Up to 10 percent of all rheumatology patients have fibromyalgia, and there can be significant overlap with rheumatoid arthritis, osteoarthritis, lupus, and other common rheumatologic complaints, according to one of the presenters at the Pre-Meeting Course ACR Review Course on Saturday.
“Those of us who think they have not seen fibromyalgia just don’t recognize it,” said Kristine Phillips, MD, PhD, Associate Professor of Medicine, Vanderbilt University Medical Center. “You need to be able to identify fibromyalgia, educate your patients about it, and help them get the care they need. Missing fibromyalgia means missing an opportunity for optimal management, and very possibly inappropriate immunosuppression.”
Pain is the most common reason patients come to rheumatologists. And fibromyalgia is among the most complex pain entities rheumatologists see on a regular basis, said Dr. Phillips, who discussed the latest fibromyalgia findings as part of the popular all-day review course that covered many rheumatology topics.

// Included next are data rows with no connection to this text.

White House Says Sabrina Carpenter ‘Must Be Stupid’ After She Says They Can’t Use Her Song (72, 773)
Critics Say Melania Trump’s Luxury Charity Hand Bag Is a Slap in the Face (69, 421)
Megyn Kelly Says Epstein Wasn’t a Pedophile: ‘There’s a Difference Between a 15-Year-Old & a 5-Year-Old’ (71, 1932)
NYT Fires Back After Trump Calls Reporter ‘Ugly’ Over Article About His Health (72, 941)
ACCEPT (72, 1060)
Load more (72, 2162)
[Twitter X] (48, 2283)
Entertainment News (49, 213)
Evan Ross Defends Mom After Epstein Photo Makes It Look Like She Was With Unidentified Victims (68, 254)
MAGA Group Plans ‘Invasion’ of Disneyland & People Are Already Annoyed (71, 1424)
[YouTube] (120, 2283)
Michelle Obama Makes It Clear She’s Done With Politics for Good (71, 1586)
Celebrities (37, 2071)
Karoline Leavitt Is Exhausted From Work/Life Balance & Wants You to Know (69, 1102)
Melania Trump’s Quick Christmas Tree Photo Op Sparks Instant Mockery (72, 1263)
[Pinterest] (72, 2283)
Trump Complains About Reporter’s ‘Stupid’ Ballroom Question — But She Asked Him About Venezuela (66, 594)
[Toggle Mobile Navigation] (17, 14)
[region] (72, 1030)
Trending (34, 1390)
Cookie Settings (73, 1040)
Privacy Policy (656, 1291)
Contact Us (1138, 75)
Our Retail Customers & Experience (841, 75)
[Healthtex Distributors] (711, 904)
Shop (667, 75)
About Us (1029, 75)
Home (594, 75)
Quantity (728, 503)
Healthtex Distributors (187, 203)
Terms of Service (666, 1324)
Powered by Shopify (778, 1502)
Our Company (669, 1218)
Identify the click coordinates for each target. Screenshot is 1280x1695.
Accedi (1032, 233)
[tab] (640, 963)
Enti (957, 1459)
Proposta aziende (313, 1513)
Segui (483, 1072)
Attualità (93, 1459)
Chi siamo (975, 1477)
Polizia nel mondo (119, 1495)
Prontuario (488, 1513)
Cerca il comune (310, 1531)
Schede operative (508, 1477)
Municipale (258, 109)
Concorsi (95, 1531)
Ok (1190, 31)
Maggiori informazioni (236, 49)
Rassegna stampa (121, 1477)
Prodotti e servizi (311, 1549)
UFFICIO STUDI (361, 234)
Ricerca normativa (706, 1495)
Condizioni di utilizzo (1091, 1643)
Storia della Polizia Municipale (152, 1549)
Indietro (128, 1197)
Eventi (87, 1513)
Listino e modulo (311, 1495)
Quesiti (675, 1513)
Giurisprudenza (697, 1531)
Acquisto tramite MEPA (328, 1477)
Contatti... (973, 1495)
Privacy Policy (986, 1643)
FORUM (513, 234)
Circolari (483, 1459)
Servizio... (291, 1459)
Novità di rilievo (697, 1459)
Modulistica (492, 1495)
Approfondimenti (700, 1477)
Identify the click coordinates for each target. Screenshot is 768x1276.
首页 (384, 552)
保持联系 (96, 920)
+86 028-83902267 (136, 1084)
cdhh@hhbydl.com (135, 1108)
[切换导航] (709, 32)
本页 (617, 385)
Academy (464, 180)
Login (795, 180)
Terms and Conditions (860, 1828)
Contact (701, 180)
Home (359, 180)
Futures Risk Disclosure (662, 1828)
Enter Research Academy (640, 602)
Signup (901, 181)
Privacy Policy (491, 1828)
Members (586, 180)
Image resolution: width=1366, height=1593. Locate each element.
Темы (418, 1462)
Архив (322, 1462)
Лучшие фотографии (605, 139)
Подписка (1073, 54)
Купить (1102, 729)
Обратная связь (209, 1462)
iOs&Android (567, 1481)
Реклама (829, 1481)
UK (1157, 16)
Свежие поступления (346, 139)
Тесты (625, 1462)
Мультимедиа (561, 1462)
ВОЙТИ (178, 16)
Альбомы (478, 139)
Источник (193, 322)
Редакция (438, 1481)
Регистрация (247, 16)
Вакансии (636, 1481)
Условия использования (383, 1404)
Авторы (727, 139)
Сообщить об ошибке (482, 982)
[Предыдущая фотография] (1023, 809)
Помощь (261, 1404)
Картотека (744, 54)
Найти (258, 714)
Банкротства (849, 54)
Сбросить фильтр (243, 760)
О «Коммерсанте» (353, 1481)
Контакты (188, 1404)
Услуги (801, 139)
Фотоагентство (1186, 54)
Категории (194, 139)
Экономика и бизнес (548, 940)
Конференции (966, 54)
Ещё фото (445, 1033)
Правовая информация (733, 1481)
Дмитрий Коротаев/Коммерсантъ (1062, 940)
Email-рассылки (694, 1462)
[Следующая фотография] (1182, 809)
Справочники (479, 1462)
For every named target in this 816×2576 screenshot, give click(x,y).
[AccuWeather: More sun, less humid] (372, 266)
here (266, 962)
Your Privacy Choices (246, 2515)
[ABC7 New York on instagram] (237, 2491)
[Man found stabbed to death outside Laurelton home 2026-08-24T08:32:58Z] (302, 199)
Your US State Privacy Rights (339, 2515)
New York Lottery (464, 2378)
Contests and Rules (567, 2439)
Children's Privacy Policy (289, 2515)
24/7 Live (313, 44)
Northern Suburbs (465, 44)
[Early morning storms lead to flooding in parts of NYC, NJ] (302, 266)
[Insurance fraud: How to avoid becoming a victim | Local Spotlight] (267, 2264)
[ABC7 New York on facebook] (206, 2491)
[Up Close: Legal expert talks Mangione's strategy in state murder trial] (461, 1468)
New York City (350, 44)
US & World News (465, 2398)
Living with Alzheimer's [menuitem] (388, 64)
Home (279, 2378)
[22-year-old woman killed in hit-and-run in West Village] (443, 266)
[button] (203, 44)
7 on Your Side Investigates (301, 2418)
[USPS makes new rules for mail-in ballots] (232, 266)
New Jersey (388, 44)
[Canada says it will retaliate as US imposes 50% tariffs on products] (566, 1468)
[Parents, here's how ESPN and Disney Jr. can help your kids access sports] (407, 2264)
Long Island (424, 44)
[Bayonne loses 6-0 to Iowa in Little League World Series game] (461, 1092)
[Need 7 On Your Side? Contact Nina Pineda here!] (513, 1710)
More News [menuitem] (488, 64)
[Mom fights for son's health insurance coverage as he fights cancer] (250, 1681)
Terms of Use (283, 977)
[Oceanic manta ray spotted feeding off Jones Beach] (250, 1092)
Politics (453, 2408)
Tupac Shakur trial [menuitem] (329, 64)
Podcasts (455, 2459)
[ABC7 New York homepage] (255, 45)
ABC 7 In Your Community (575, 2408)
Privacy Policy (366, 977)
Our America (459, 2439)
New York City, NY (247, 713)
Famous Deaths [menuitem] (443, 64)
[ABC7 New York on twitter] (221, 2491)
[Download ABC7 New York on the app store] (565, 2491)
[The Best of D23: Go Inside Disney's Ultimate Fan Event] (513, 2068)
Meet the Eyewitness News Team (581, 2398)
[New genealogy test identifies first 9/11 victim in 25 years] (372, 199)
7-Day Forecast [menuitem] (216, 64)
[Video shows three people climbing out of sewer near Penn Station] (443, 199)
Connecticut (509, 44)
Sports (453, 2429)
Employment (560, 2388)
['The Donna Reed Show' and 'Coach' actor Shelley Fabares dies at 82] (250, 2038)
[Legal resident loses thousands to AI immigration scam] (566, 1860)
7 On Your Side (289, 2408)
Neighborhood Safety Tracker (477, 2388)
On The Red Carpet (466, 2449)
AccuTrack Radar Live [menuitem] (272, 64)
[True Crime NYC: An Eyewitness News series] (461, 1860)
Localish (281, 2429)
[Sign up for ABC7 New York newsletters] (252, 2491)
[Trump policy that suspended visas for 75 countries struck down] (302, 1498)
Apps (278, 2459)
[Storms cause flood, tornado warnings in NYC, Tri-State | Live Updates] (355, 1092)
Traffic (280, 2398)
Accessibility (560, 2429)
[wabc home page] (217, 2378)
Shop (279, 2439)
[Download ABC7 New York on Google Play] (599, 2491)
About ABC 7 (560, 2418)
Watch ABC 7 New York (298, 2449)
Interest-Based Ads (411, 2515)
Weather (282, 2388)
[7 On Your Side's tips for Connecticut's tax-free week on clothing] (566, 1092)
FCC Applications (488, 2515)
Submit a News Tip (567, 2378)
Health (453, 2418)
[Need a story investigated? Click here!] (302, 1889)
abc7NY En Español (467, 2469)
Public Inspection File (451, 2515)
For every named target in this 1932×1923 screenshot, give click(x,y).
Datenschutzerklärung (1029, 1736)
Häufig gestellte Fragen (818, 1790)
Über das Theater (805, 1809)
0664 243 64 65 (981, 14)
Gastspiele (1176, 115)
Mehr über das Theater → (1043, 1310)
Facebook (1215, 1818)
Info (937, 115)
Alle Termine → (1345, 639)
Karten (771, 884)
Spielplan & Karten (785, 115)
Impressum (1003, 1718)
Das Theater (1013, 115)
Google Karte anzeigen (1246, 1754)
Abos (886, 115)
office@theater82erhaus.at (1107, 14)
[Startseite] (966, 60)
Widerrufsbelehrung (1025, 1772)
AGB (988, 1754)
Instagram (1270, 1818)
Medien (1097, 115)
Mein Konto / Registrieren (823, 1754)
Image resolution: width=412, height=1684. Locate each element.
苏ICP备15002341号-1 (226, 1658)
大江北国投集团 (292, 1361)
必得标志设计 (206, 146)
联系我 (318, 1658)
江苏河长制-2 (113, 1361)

“Fibromyalgia has not been adopted by any one specialty, so it is seen in a wide variety of settings: primary care, psychiatry, sports medicine, rheumatology,” she said. “And it has a complex etiology with a variety of different contributory and contextual factors.”
Fibromyalgia was not named until 1976. The first ACR fibromyalgia criteria, published in 1990, included 18 trigger points.
Later modifications use a widespread pain index and symptom severity index. The index includes chronic widespread pain, heightened response to pressure, comorbid fatigue, and mild cognitive difficulties, often referred to as “fibro fog.” Patients may also exhibit restless leg syndrome and paresthesias. Fibromyalgia is associated with affective disorders such as anxiety and depression, but not with other forms of mental illness such as schizophrenia.
Most patients fall into one of four clusters: fibromyalgia and comorbid pain-related depression, which may respond to anti-depressants; depression with concomitant fibromyalgia, which may also respond to anti-depressants; sensitivity to pain without psychiatric conditions, which may respond to 5-HT3 receptor blockers; and fibromyalgia due to somatization, which may respond to psychotherapy.
Patients may also have mixed-type fibromyalgia.
Fibromyalgia is a neurobiological disease, Dr. Phillips said. Brain regions associated with physical pain overlap with psychological pain processing. It involves changes in sensory discrimination as well as affective emotional factors.
The disease has both anatomic and psychiatric/psychosocial mechanisms. Central sensitization and central pain hypersensitivity result in increased sensitivity to pain or pressure and altered pressure/pain thresholds. Effective management begins with validation of the patient’s symptoms, education, improved sleep, exercise, and mental health awareness.
If patients do not exercise, a physical therapy referral can be helpful. So are tai chi, yoga, exercise videos, and mobile phone apps such as MyFitnessPal. Cognitive behavioral therapy can help many patients, but CBT is not readily available in all areas, particularly in rural settings, and not all insurers cover CBT.
Transcutaneous electrical nerve stimulation can also help. Late-breaking abstract L19, “Transcutaneous Electrical Nerve Stimulation (TENS) Reduces Pain and Fatigue and Improves Disease Impact in Women with Fibromyalgia: A Randomized Controlled Trial,” will be presented as part of Tuesday’s Late-Breaking Abstract Session starting at 4 pm in Room W375c.
Medications should be a last resort. Start low and titrate upwards very slowly, remembering that patients can have a very difficult time getting off these drugs.
“Avoid writing that first opioid prescription,” Dr. Phillips said.